1

I have a question regarding the z-score normalization method.
This method uses the z-score to normalize the values of the dataset and needs a mean/std.
I know that you are normally supposed to use the mean/std of the dataset.
But I have seen multiple tutorials on pytorch.org and the net who just use the 0.5 for mean/std which seems completely arbitrary to me.
And I was wondering why they didn't use the mean/std of the dataset?

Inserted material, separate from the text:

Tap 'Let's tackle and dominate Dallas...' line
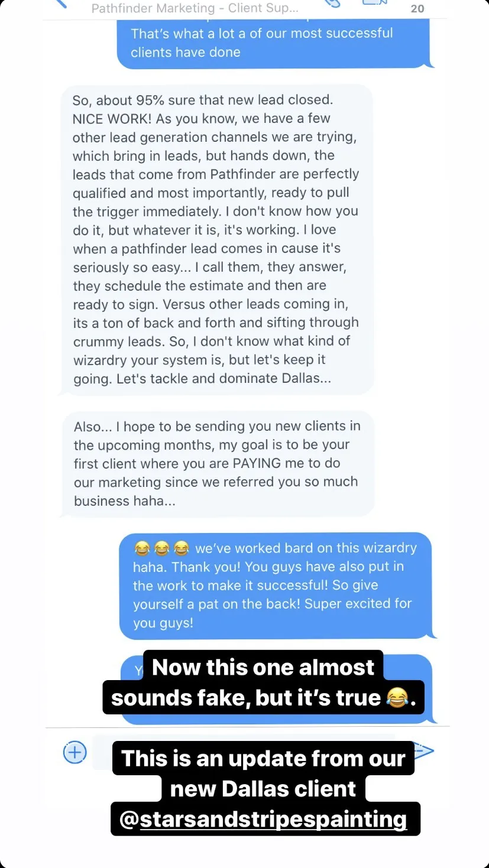Viewport: 489px width, 868px height. (202, 378)
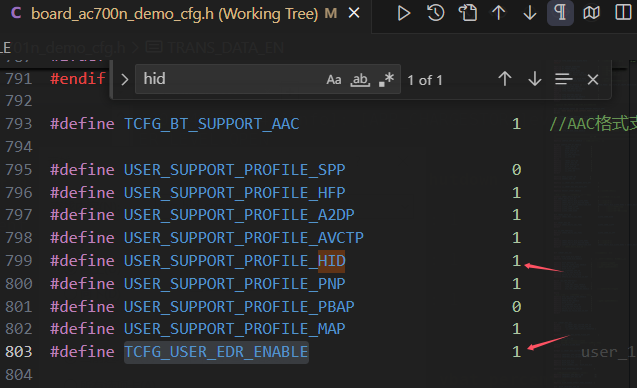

Example Tutorials where they just use 0.5 as mean/std: https://pytorch.org/tutorials/beginner/dcgan_faces_tutorial.html
https://medium.com/ai-society/gans-from-scratch-1-a-deep-introduction-with-code-in-pytorch-and-tensorflow-cb03cdcdba0f
https://pytorch.org/tutorials/beginner/blitz/cifar10_tutorial.html#sphx-glr-beginner-blitz-cifar10-tutorial-py

Lupos
  • 896
  • 12
  • 40
  • Perhaps linking the tutorial as well would help. – GoodDeeds Feb 13 '20 at 20:41
  • 2
    Because sometimes they are not that relevant, then one provide the mean of the range `[0, 1.]`. I would say that it depends on the bias of the dataset. – Berriel Feb 13 '20 at 21:45
  • Does this answer your question? [How do they know mean and std, the input value of transforms.Normalize](https://stackoverflow.com/questions/57532661/how-do-they-know-mean-and-std-the-input-value-of-transforms-normalize) – kHarshit Feb 14 '20 at 07:44
  • I mean I know where they got the mean and std in the case you linked. They calculated the mean and std of the dataset. What I was wondering about are cases of people who just use 0.5 as mean/std for normalization without calculating the mean/std of the dataset which looks completely arbitrary to me. – Lupos Feb 14 '20 at 15:08

1 Answers1

0

If you use the std/mean of your dataset to normalize the same dataset you are going to have after the normalization a mean of 0 and an std of 1.
Where the min/max values of the normalized dataset are not in a certain range.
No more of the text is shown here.